(Records of locating words and elements)
** start **
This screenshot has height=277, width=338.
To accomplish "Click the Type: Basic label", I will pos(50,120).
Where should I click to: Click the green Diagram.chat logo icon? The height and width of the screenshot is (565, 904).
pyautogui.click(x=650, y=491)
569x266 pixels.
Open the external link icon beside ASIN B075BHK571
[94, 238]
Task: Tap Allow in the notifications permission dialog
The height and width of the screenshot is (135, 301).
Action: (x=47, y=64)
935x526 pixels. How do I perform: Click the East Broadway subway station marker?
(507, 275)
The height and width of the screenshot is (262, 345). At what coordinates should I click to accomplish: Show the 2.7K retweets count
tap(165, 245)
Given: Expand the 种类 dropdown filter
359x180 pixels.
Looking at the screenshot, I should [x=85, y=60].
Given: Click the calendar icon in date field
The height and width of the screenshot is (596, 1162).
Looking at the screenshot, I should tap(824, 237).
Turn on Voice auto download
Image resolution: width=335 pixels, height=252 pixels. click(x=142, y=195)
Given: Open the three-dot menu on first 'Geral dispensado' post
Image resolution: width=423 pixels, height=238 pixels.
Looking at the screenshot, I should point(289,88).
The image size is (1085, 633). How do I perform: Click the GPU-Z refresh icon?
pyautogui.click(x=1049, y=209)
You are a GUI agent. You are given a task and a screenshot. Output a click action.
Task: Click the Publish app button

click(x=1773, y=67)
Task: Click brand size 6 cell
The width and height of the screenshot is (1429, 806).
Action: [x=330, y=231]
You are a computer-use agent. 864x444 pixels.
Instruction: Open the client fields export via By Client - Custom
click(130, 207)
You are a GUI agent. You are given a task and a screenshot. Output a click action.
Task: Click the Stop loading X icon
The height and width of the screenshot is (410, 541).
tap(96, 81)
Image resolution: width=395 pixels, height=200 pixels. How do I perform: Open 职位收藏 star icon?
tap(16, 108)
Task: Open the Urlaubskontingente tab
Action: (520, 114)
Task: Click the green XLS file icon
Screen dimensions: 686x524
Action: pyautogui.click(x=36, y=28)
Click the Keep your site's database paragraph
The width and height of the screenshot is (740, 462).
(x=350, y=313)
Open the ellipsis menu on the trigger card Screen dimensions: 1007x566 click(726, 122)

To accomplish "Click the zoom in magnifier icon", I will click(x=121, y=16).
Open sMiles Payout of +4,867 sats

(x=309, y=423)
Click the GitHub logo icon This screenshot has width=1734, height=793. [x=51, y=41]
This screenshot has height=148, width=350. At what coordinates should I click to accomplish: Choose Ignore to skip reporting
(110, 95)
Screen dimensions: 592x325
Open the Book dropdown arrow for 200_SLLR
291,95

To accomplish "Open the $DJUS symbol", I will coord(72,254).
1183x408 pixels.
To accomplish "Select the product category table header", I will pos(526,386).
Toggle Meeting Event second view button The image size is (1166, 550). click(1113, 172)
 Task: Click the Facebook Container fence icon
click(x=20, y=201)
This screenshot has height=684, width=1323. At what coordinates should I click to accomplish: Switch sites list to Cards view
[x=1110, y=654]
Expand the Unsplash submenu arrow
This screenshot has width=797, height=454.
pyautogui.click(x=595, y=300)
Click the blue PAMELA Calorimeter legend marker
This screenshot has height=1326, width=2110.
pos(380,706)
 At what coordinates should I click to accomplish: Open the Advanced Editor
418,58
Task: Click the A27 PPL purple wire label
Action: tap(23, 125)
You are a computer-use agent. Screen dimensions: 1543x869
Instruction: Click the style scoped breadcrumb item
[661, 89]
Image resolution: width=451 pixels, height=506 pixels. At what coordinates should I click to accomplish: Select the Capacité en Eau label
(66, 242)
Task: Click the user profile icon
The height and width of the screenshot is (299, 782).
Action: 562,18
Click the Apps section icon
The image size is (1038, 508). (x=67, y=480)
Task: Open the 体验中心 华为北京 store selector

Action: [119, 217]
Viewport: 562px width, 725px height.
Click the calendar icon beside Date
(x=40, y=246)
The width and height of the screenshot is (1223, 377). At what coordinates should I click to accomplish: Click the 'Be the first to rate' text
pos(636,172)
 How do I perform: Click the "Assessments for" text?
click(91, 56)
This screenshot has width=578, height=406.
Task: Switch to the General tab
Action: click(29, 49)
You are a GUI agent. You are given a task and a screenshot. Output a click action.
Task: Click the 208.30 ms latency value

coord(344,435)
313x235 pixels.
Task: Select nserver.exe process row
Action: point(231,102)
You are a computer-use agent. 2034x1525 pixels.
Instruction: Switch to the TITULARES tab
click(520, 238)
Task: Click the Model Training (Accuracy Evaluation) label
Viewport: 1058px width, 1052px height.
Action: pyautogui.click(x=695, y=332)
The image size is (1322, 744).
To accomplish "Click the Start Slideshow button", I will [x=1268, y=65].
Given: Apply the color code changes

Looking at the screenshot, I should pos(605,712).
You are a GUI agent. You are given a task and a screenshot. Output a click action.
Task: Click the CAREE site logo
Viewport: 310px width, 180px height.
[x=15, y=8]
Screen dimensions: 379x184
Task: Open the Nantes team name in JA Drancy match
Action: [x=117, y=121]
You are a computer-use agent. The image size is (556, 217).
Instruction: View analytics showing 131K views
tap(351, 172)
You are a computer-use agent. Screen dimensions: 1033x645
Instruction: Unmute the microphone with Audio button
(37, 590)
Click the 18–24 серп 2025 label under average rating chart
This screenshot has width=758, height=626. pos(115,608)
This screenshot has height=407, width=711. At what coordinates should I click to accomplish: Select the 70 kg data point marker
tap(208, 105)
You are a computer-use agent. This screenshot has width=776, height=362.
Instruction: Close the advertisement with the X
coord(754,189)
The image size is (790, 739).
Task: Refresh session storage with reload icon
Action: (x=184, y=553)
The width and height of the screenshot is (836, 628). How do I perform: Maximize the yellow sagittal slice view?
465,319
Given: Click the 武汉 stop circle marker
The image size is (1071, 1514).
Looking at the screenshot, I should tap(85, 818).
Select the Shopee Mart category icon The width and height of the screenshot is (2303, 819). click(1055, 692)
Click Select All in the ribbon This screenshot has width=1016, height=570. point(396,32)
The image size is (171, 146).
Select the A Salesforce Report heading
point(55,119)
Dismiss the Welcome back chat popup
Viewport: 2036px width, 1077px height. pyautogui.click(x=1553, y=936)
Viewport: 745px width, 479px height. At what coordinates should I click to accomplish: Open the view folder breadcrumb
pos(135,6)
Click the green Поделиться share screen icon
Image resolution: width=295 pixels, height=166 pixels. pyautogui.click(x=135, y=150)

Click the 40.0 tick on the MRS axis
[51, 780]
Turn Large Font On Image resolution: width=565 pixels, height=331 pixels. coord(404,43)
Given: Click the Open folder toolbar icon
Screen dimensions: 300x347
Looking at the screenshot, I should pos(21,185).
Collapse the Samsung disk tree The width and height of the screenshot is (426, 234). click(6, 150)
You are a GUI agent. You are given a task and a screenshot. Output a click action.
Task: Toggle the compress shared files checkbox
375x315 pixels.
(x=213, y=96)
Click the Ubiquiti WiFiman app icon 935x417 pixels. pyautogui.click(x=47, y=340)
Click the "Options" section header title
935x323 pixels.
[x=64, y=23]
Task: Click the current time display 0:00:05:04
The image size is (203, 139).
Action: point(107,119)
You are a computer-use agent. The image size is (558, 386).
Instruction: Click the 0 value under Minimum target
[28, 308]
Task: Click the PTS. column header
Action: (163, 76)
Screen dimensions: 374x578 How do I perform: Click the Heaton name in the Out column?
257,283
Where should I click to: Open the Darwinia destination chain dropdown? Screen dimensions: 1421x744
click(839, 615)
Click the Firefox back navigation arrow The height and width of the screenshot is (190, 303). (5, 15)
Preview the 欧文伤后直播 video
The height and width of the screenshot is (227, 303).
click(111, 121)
** end **
### Instruction:
Starting with the line that contains "Task: Open the 体验中心 华为北京 store selector" and going on through the line that contains "Action: [x=117, y=121]", output those entries as a Markdown table with the columns Row and Line. Give each nonblank line its own numbered row and leave out blank lines.

### Exercise output:
| Row | Line |
|---|---|
| 1 | Task: Open the 体验中心 华为北京 store selector |
| 2 | Action: [119, 217] |
| 3 | Viewport: 562px width, 725px height. |
| 4 | Click the calendar icon beside Date |
| 5 | (x=40, y=246) |
| 6 | The width and height of the screenshot is (1223, 377). At what coordinates should I click to accomplish: Click the 'Be the first to rate' text |
| 7 | pos(636,172) |
| 8 |  How do I perform: Click the "Assessments for" text? |
| 9 | click(91, 56) |
| 10 | This screenshot has width=578, height=406. |
| 11 | Task: Switch to the General tab |
| 12 | Action: click(29, 49) |
| 13 | You are a GUI agent. You are given a task and a screenshot. Output a click action. |
| 14 | Task: Click the 208.30 ms latency value |
| 15 | coord(344,435) |
| 16 | 313x235 pixels. |
| 17 | Task: Select nserver.exe process row |
| 18 | Action: point(231,102) |
| 19 | You are a computer-use agent. 2034x1525 pixels. |
| 20 | Instruction: Switch to the TITULARES tab |
| 21 | click(520, 238) |
| 22 | Task: Click the Model Training (Accuracy Evaluation) label |
| 23 | Viewport: 1058px width, 1052px height. |
| 24 | Action: pyautogui.click(x=695, y=332) |
| 25 | The image size is (1322, 744). |
| 26 | To accomplish "Click the Start Slideshow button", I will [x=1268, y=65]. |
| 27 | Given: Apply the color code changes |
| 28 | Looking at the screenshot, I should pos(605,712). |
| 29 | You are a GUI agent. You are given a task and a screenshot. Output a click action. |
| 30 | Task: Click the CAREE site logo |
| 31 | Viewport: 310px width, 180px height. |
| 32 | [x=15, y=8] |
| 33 | Screen dimensions: 379x184 |
| 34 | Task: Open the Nantes team name in JA Drancy match |
| 35 | Action: [x=117, y=121] |